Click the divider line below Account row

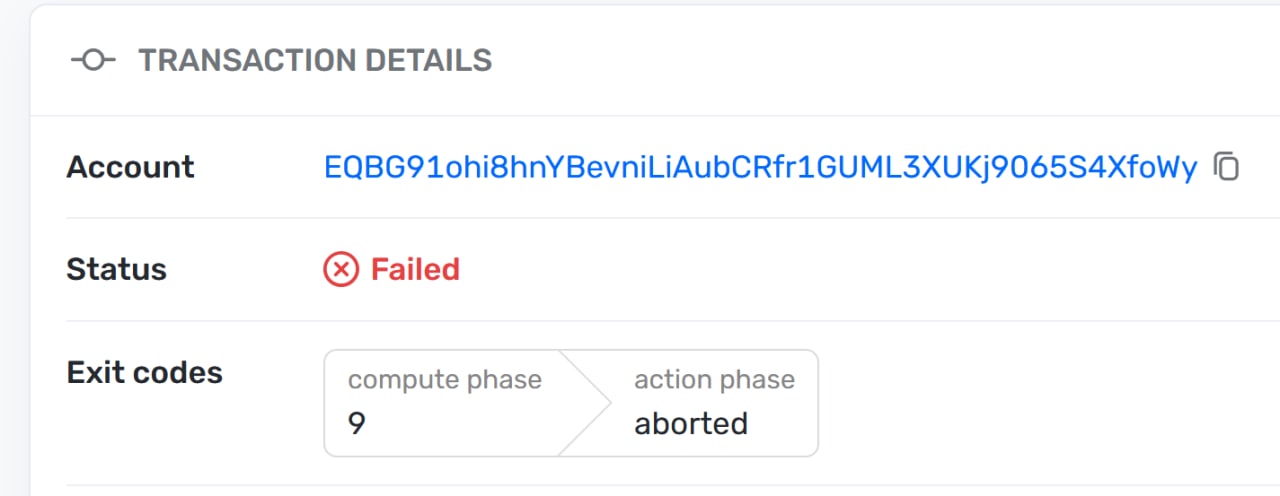pyautogui.click(x=673, y=218)
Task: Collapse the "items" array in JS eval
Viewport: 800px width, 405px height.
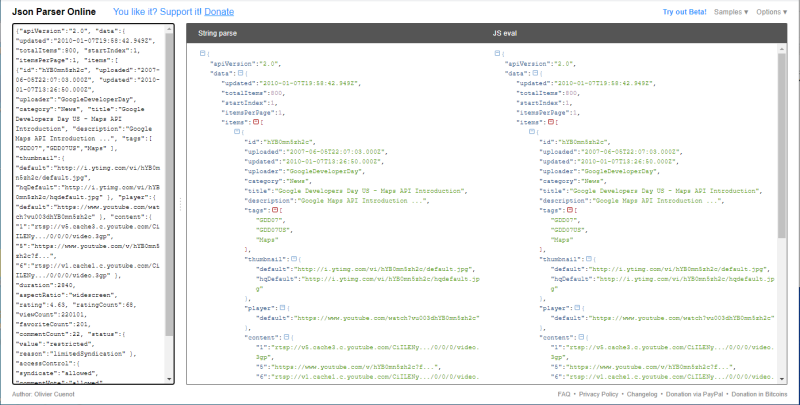Action: click(551, 120)
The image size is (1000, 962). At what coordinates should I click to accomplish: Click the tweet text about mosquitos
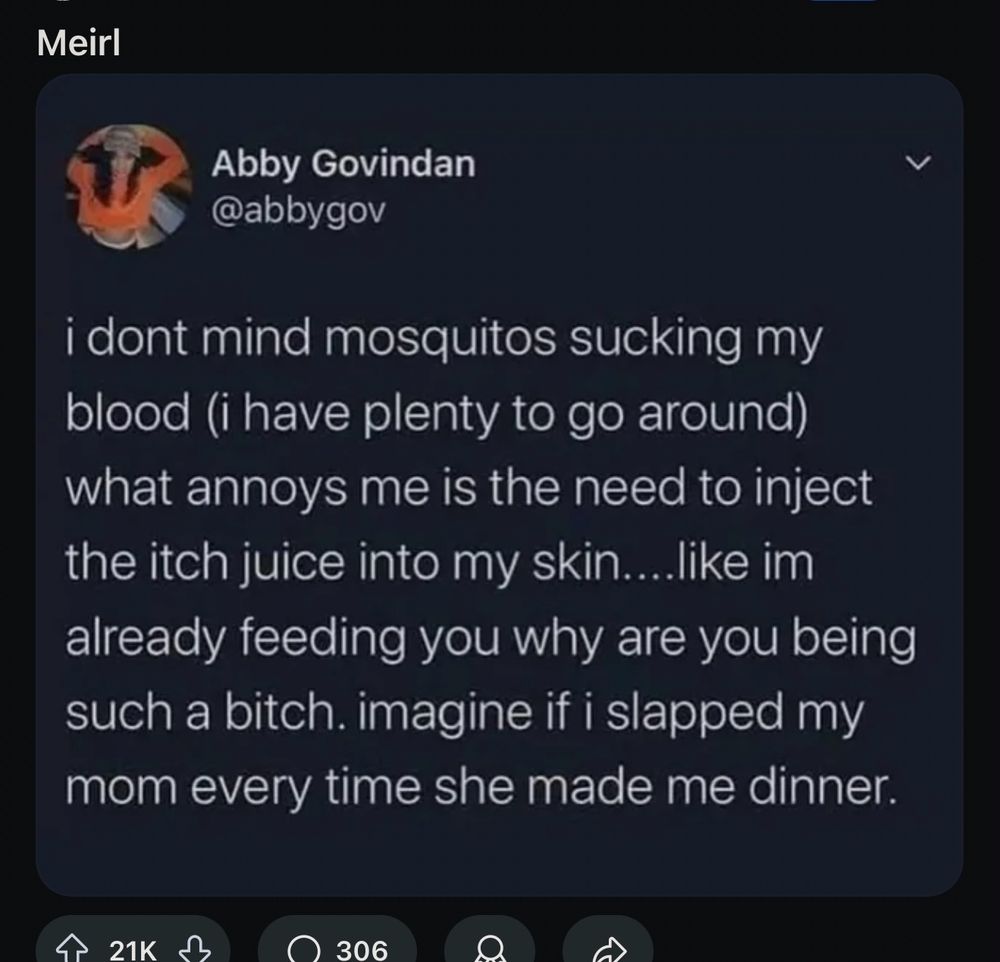[490, 561]
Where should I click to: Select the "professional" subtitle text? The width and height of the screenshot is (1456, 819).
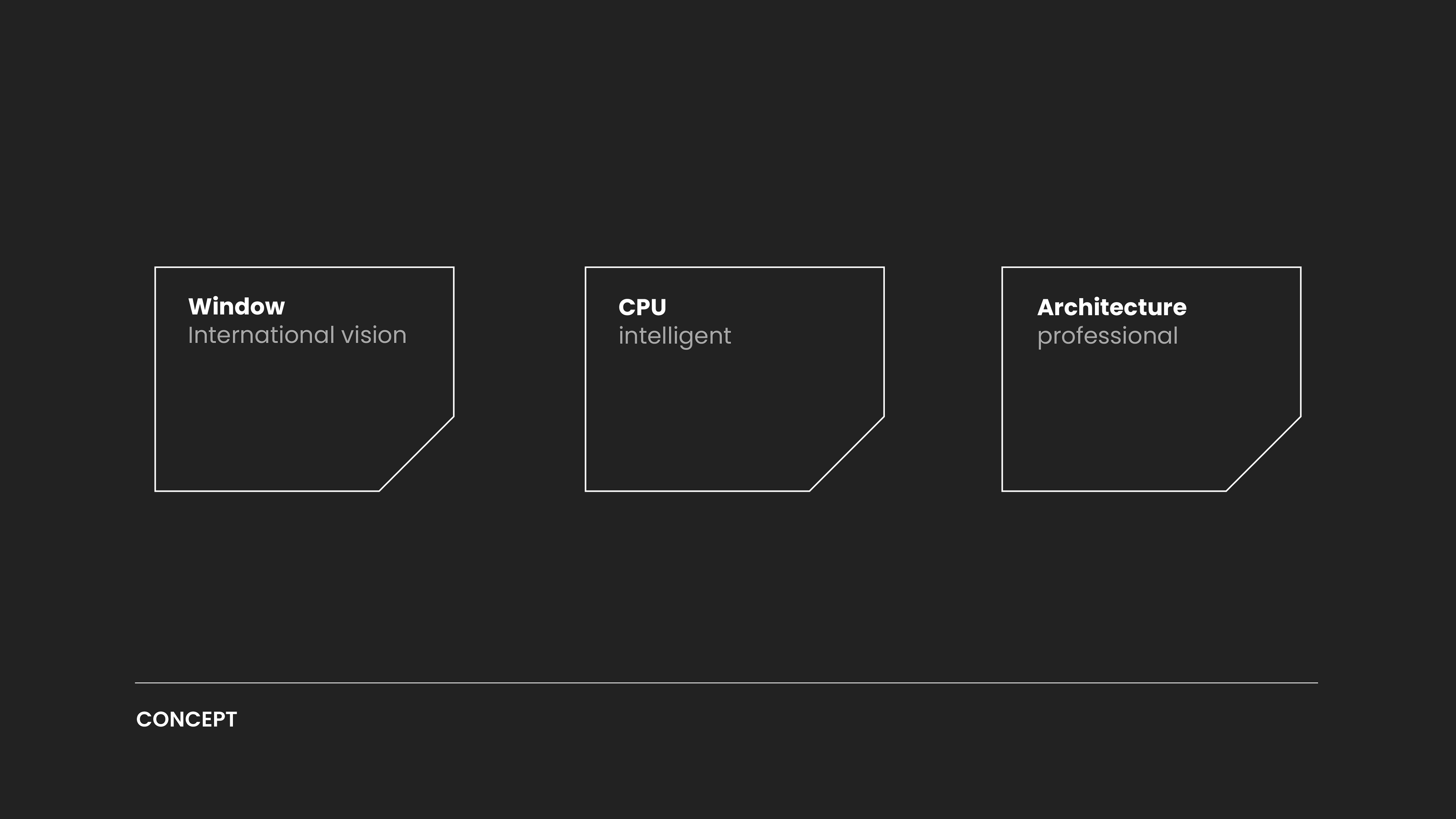coord(1107,336)
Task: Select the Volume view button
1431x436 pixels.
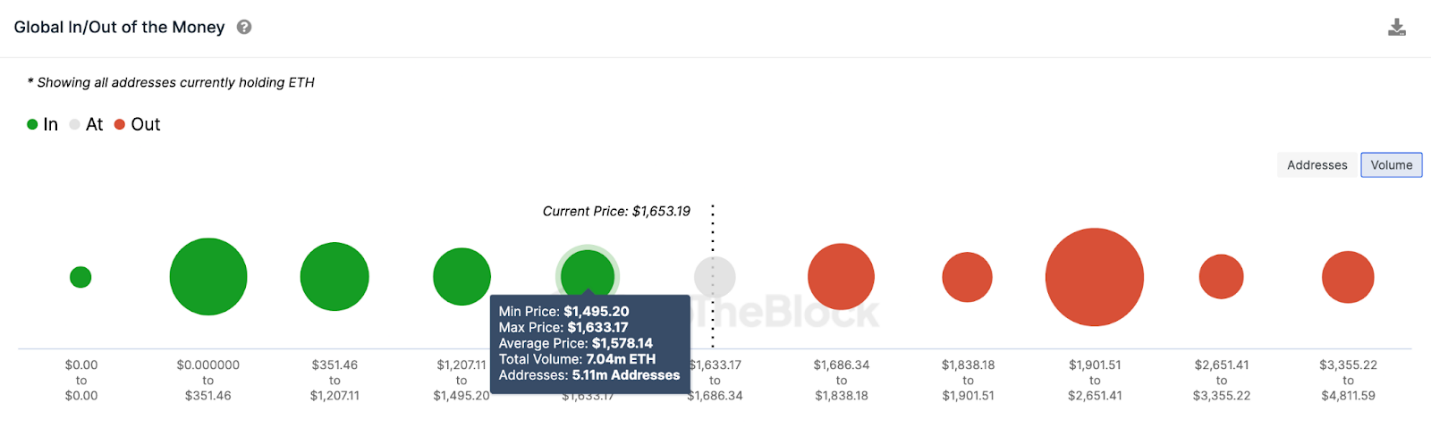Action: [1391, 165]
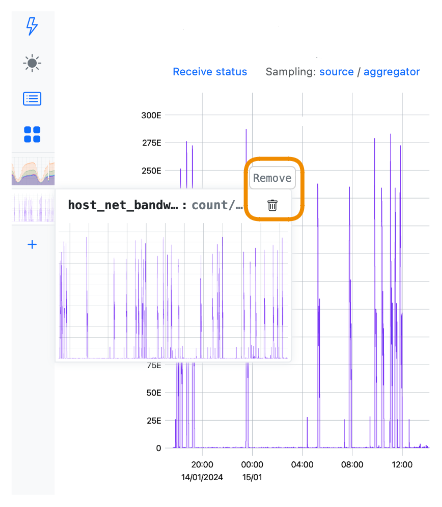Click the lightning bolt icon in sidebar
The height and width of the screenshot is (507, 442).
32,26

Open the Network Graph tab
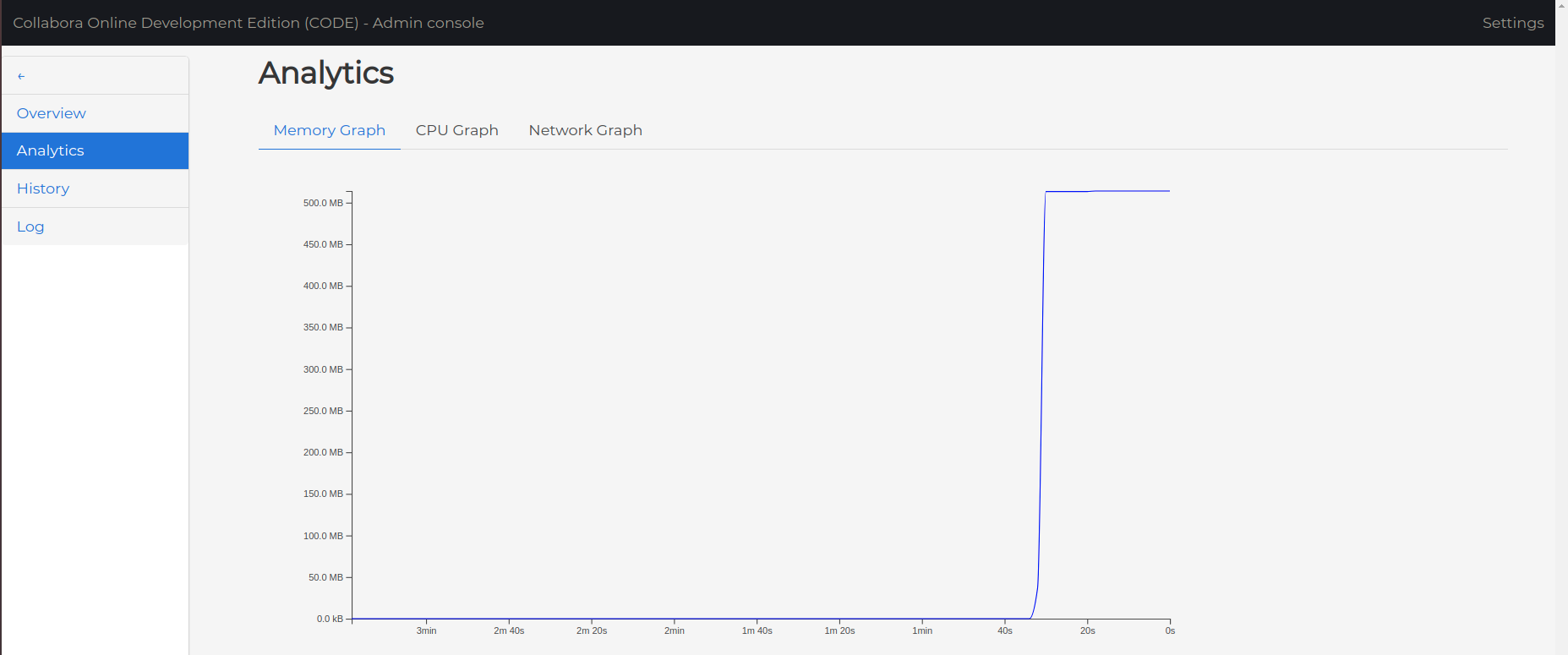pyautogui.click(x=585, y=130)
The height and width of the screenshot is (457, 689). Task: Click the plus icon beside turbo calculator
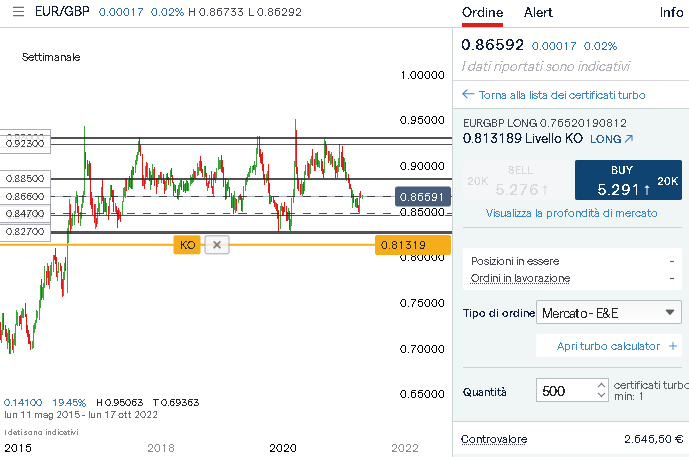(x=673, y=346)
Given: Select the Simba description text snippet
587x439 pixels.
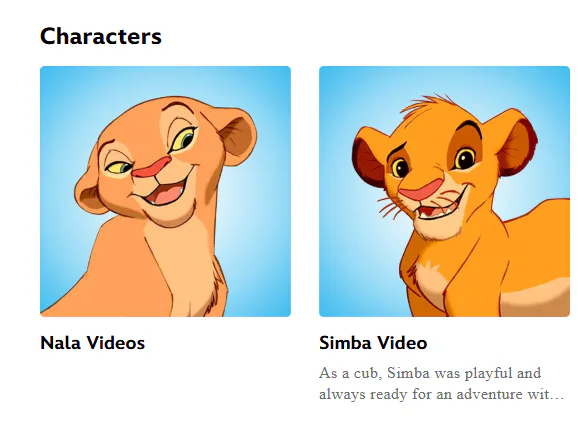Looking at the screenshot, I should click(x=441, y=384).
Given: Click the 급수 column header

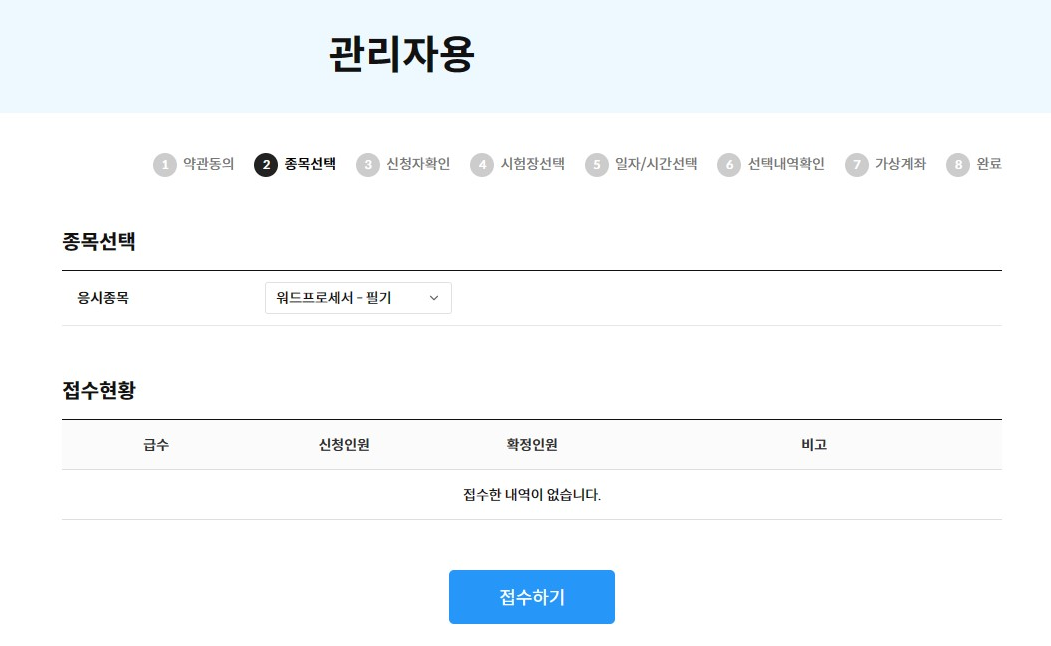Looking at the screenshot, I should click(156, 445).
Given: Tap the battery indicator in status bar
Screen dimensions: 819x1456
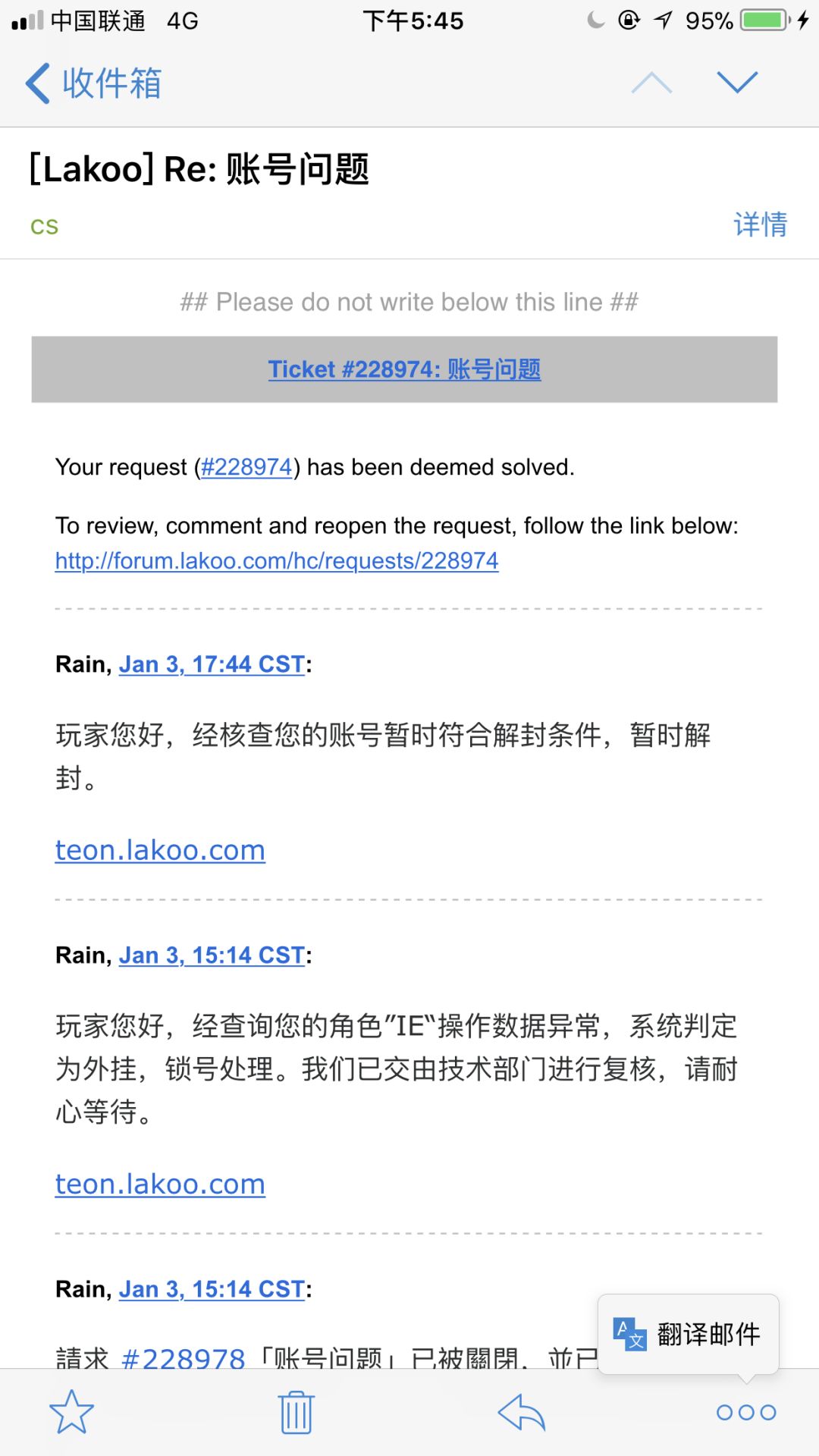Looking at the screenshot, I should 766,20.

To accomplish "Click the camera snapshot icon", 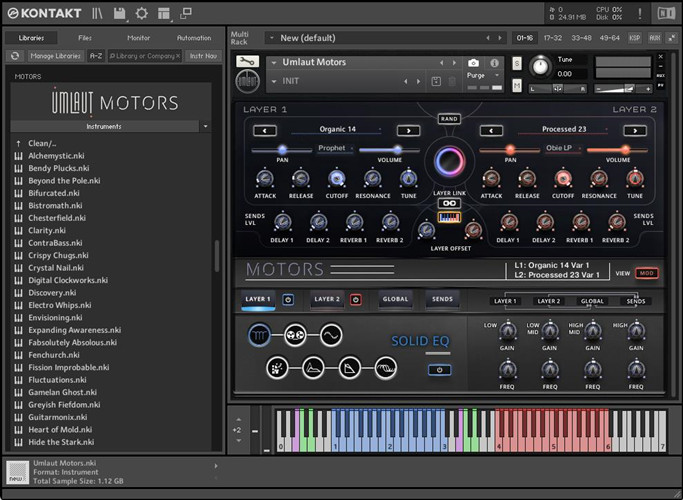I will 473,63.
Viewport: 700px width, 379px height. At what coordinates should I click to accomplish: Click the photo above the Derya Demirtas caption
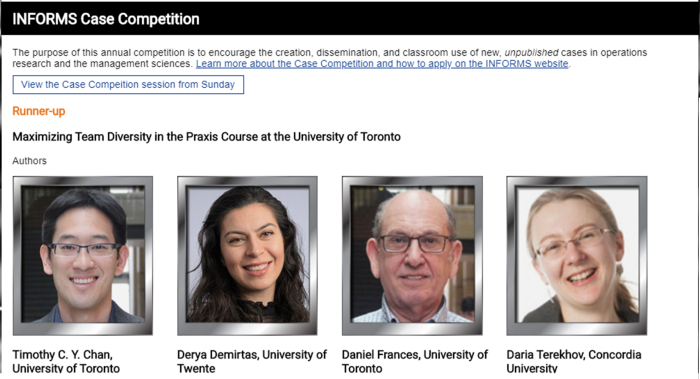click(x=247, y=254)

────────

▸ **TASK BRIEF**
Pictures are to be omitted; otherwise, every line from the first line of the listing through the line containing "Task: Select the Volume view button" must be reproduced exactly, both ends included.

▸ **RESPONSE TO THE TASK**
Click the divider line below Account row

pyautogui.click(x=673, y=218)
Task: Collapse the "items" array in JS eval
Viewport: 800px width, 405px height.
Action: click(551, 120)
The image size is (1000, 962). At what coordinates should I click to accomplish: Click the tweet text about mosquitos
[490, 561]
Where should I click to: Select the "professional" subtitle text? The width and height of the screenshot is (1456, 819).
coord(1107,336)
Task: Select the Volume view button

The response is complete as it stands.